YOUR TASK -> Read the records below and report each line in which "toolbar" occurs.

SUPPLIED DATA ->

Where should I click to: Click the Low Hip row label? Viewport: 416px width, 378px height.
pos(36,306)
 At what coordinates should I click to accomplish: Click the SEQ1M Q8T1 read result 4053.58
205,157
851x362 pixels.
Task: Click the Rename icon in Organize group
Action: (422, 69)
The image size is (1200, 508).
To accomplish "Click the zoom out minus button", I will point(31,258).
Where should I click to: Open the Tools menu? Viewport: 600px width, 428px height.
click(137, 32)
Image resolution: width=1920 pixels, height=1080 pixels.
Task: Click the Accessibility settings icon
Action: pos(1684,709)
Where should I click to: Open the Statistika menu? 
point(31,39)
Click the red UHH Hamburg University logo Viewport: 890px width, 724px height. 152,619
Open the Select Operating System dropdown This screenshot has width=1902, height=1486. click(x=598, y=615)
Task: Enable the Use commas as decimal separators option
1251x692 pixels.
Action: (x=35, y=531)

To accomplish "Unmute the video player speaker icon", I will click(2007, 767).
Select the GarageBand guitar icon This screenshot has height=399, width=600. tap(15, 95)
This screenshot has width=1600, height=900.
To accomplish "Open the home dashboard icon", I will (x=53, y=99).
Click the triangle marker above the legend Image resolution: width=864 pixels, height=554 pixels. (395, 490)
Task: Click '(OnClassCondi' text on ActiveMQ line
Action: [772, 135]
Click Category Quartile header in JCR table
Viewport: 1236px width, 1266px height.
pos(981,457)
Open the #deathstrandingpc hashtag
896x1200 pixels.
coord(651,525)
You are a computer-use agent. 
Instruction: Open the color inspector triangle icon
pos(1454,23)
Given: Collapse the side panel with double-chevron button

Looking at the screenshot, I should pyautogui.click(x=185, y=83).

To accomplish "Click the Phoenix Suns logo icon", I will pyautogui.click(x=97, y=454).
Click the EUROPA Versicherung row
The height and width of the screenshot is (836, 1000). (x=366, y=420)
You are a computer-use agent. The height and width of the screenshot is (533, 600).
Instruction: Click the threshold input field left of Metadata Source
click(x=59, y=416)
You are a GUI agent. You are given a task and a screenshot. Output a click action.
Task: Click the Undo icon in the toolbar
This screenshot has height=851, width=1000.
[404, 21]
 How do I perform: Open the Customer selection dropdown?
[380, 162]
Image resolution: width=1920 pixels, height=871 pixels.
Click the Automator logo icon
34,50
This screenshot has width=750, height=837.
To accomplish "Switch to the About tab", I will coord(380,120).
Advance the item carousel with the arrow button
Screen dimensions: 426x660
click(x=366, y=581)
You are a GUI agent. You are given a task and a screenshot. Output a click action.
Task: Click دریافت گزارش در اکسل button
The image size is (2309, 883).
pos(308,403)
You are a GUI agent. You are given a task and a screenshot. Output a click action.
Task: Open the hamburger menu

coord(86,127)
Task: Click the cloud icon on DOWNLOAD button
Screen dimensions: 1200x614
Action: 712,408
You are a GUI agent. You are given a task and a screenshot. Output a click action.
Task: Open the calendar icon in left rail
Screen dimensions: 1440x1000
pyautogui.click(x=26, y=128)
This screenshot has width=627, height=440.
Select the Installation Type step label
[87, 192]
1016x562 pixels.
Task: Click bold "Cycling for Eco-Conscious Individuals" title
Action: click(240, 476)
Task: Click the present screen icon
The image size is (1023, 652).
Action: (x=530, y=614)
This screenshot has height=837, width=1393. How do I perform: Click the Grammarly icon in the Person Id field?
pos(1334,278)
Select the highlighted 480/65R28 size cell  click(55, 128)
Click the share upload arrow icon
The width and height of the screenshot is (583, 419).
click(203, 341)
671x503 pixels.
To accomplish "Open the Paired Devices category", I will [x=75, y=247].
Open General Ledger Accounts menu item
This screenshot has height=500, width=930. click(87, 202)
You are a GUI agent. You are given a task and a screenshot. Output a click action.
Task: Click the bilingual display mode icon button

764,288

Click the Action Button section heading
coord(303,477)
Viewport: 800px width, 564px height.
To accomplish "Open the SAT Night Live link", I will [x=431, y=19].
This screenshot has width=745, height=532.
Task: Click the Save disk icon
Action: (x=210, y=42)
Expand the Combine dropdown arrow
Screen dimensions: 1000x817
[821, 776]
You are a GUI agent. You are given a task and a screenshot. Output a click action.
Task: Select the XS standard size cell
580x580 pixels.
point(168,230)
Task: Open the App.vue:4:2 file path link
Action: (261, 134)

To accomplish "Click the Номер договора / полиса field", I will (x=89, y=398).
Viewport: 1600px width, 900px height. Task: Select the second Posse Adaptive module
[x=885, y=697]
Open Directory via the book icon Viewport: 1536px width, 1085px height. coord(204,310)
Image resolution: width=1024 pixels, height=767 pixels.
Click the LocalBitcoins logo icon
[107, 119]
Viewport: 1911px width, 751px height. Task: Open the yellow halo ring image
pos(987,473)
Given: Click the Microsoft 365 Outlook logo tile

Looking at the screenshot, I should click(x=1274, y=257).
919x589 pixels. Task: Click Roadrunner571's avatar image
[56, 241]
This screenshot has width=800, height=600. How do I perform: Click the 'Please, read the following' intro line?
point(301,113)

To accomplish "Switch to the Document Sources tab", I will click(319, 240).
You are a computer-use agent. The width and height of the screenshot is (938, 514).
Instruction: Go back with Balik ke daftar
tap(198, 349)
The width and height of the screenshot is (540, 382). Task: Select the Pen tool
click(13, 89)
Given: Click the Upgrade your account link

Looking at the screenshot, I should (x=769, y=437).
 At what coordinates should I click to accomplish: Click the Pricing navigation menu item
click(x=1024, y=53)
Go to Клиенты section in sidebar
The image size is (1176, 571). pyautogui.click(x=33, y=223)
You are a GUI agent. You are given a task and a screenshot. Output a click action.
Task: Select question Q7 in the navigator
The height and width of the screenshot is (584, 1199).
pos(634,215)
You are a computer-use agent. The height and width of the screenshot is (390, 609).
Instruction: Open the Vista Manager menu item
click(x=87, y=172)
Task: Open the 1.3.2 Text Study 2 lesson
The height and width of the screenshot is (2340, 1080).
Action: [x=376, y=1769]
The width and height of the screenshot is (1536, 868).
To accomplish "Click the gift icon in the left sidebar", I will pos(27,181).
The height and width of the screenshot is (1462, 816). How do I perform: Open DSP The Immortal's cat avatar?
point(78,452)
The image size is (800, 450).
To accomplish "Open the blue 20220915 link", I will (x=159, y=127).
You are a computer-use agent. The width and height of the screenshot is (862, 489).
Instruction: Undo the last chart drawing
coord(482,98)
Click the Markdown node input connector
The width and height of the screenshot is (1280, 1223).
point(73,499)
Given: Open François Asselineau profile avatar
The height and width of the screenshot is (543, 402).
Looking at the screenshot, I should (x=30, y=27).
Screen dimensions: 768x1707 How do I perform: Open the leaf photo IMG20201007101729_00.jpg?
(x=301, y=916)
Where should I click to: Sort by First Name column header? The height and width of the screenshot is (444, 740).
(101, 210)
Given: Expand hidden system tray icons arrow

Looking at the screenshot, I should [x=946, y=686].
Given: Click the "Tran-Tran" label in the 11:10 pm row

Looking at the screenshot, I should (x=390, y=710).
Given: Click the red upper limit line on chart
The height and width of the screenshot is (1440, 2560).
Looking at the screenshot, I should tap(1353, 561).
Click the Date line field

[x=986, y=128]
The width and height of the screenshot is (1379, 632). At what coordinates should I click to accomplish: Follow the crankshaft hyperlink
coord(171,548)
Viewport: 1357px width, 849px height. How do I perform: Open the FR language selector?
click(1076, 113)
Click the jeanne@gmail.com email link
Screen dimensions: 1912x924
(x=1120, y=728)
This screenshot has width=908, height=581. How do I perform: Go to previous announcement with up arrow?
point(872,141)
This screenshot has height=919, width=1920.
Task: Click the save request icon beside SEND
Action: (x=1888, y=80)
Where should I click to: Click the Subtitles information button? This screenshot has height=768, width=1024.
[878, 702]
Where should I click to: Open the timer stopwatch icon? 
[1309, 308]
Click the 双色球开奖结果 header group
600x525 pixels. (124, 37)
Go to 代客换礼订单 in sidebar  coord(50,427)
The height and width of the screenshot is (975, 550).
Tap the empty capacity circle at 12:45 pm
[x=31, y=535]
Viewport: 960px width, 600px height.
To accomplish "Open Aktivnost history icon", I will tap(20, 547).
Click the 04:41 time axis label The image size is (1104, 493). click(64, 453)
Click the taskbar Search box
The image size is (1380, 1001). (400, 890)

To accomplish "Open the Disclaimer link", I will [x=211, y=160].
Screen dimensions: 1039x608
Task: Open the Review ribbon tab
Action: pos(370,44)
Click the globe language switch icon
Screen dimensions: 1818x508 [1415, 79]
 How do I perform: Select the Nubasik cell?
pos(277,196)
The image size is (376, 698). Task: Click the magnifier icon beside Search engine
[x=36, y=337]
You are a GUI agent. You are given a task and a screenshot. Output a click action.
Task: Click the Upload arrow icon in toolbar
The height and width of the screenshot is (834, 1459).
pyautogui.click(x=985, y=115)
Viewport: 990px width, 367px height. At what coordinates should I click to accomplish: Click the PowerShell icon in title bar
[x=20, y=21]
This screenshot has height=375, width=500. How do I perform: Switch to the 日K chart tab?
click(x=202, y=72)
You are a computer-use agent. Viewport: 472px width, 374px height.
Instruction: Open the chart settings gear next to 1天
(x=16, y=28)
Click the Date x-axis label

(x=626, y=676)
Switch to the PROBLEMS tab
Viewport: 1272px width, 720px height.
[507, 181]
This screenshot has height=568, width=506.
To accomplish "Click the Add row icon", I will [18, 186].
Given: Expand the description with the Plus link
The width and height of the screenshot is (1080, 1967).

OUTPUT OF THE EXERCISE ->
Task: Click the Undo icon in the toolbar
Task: Click the Upload arrow icon in toolbar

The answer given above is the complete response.